**Listed records:**
────
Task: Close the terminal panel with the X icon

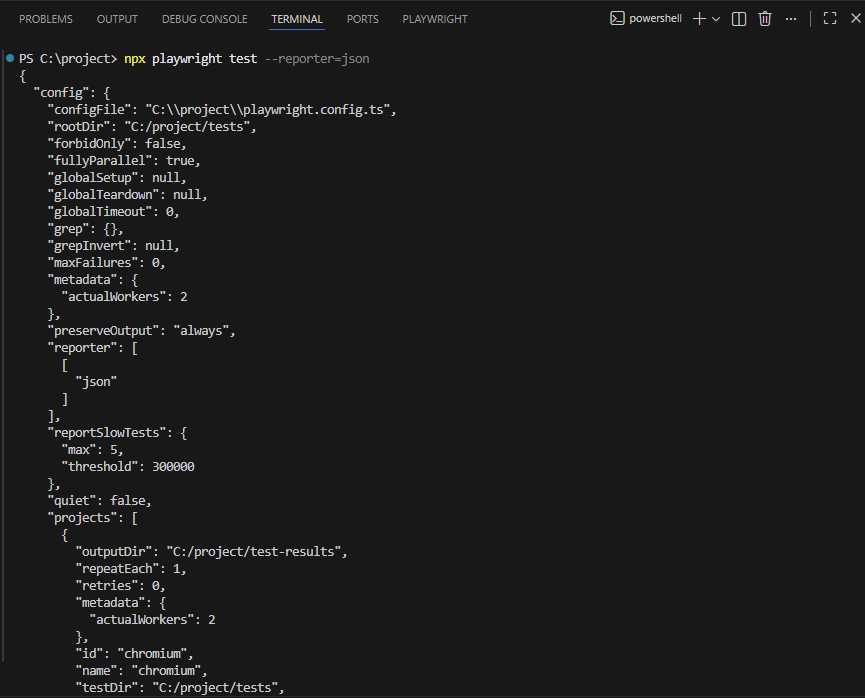Action: pos(856,18)
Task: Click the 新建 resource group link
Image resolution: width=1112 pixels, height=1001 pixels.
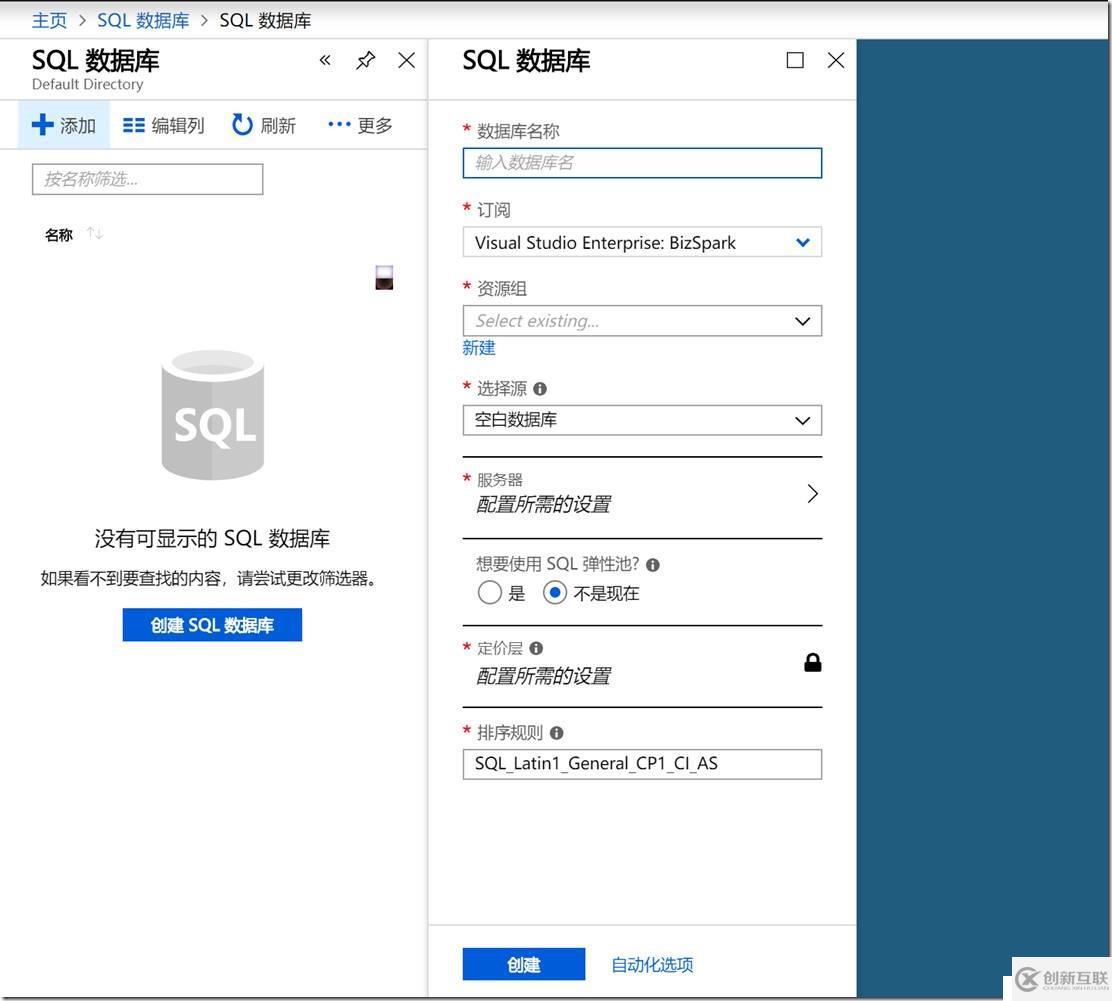Action: pos(477,347)
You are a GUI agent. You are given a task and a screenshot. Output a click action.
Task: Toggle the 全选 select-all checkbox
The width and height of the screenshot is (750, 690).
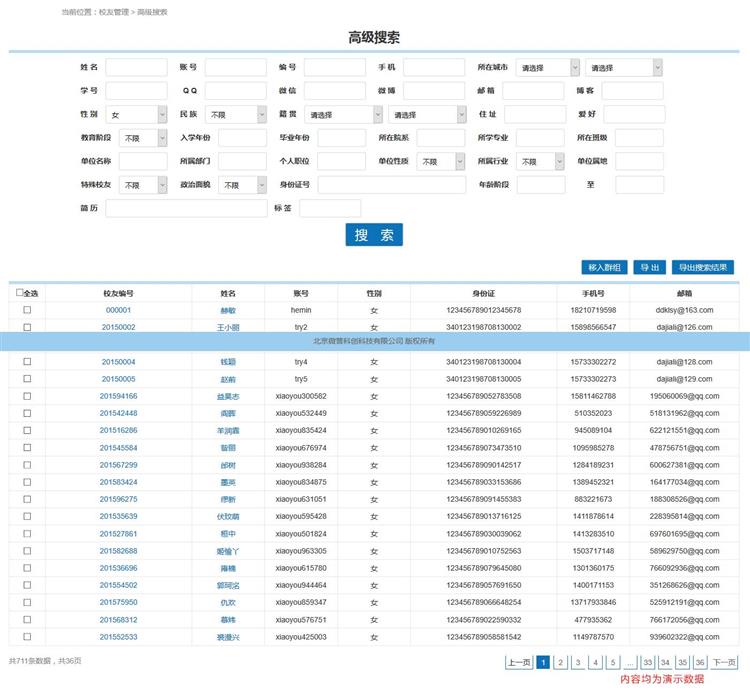coord(19,293)
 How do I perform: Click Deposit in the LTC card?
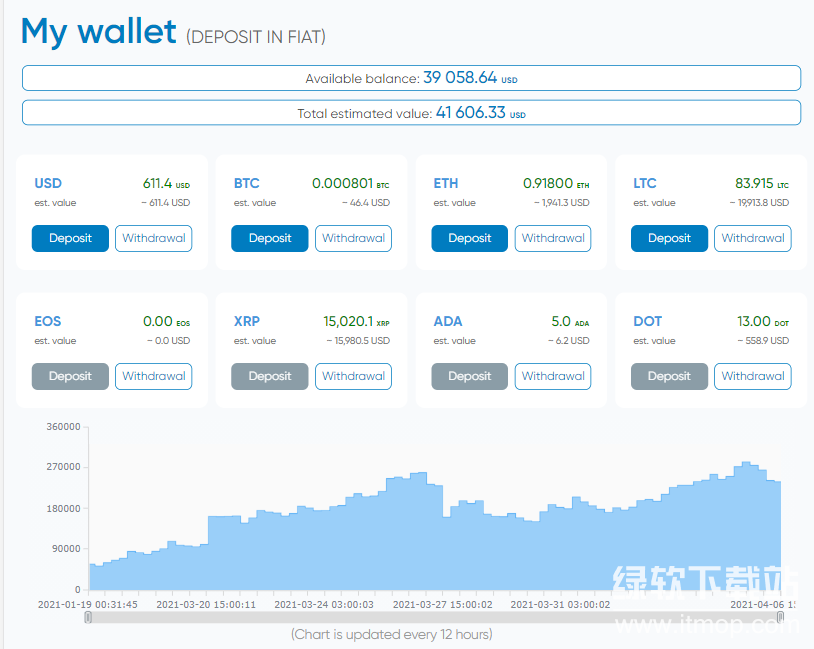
────
**Brief:** Reproduce the entries above without change, omitting all pictures.

**Response box:**
Task: Close the terminal panel with the X icon

Action: pos(856,18)
Task: Click the 新建 resource group link
Image resolution: width=1112 pixels, height=1001 pixels.
Action: pos(477,347)
You are a GUI agent. You are given a task and a screenshot. Output a click action.
Task: Toggle the 全选 select-all checkbox
The width and height of the screenshot is (750, 690).
coord(19,293)
 How do I perform: Click Deposit in the LTC card?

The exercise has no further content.